### Stored data
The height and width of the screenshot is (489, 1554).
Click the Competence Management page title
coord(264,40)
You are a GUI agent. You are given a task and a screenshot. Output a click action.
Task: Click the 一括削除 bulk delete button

### What is being asked
Reproduce every line of the data exactly as it was written.

### Final answer
The height and width of the screenshot is (489, 1554).
Click the Competence Management page title
coord(264,40)
You are a GUI agent. You are given a task and a screenshot. Output a click action.
Task: Click the 一括削除 bulk delete button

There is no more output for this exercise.